[OSM-legal-talk] moving up the stack

Frederik Ramm frederik at remote.org
Wed Mar 7 11:32:49 GMT 2007


Hi,

>> [Tom:]
>> OSM will undoubtedly make some business models less profitable or  
>> even
>> redundant. But I don't foresee us having any trouble gathering the  
>> data, and
>> there are/will be plenty of ways to finance further use whether it's
>> producing walking guides or route planning web sites. Cheap and  
>> unfettered
>> access will also help social/financial entrepreneurs innovate in  
>> unexpected
>> ways - I have lots of ideas up my sleeve if only I had the time!
>
>> [Steve, replying to Frederik:]
>> Your hypothetical student is a poor entrepreneur. He would never have
>> started Red Hat.
>
> And I can see where you're both coming from.
>
> But it upsets me, a lot, that OSM has no interest in being friendly to
> some business models,

It seems to be pretty much dependent on how much you want to change  
the world and how little you are willing to play by current rules (or  
better: established procedures).

If you always play 100% by current rules you'll never change the  
world.
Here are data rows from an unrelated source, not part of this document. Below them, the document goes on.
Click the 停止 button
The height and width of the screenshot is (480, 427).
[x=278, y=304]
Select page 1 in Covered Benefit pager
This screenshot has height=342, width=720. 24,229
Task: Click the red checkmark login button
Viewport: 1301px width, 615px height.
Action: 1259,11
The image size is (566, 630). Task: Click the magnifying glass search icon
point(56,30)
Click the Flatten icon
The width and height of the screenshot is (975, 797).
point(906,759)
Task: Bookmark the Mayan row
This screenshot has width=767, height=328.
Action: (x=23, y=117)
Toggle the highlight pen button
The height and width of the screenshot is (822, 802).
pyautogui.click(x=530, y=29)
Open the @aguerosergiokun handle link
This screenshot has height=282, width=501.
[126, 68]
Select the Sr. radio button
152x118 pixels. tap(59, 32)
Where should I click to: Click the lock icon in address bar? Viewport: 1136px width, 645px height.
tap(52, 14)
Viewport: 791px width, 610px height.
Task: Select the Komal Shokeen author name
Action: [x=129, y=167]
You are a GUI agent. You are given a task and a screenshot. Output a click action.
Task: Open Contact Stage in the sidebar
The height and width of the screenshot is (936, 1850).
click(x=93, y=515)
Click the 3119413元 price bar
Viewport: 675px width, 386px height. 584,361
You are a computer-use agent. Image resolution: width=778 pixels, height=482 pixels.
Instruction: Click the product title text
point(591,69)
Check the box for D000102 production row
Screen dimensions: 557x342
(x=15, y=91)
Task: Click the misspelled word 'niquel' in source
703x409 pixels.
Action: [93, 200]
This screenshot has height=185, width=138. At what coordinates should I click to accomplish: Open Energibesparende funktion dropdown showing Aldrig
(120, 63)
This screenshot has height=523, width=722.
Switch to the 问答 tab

If your desire to change the world is too strong then you  
might have trouble getting anything done (i.e. if your aiming for a  
domain of freedom that encompasses everything causes you to reject  
property altogether, leaving you without a GPS to record your  
tracks ;-).

People like myself and probably Richard want to change the  
established model of proprietary geodata (throwing quite a challenge  
to current commercial geodata providers); but we do not necessarily  
want to overthrow copyright altogether. So for us it is ok if someone  
made something copyrighted from free geodata.

Others aim further, and aim for a world in which a large culture of  
free information/data/software rivals and outgrows an ever shrinking  
amount of "yesterday's copyrighted stuff", and in which business  
models have changed to adapt to this new culture by providing  
services instead of selling licenses. This line of thought keeps  
copylefted work much more separate; it is difficult to mix with  
commercial products, and would probably spawn its own way of how  
atlases are created and distributed rather than challenging anyone  
who is in the atlas business now. (While being a long-term threat to  
commercial geodata providers, they can afford to ignore these efforts  
in the short term, knowing that for their customer base the open data  
is not an alternative.)

I can see the point and would probably find such a society  
attractive, however I am not idealistic enough to be prepared to make  
lots of sacrifces for a possible future better world order. Maybe  
"selfish" is the world ;-)

Getting back to the legal discussion. Maybe many things can actually  
be fixed by properly defining what a derived work is and what it is  
not, using the destinction of whether something is "built on" OSM  
data or just "uses" OSM data, much like GPL <-> LGPL.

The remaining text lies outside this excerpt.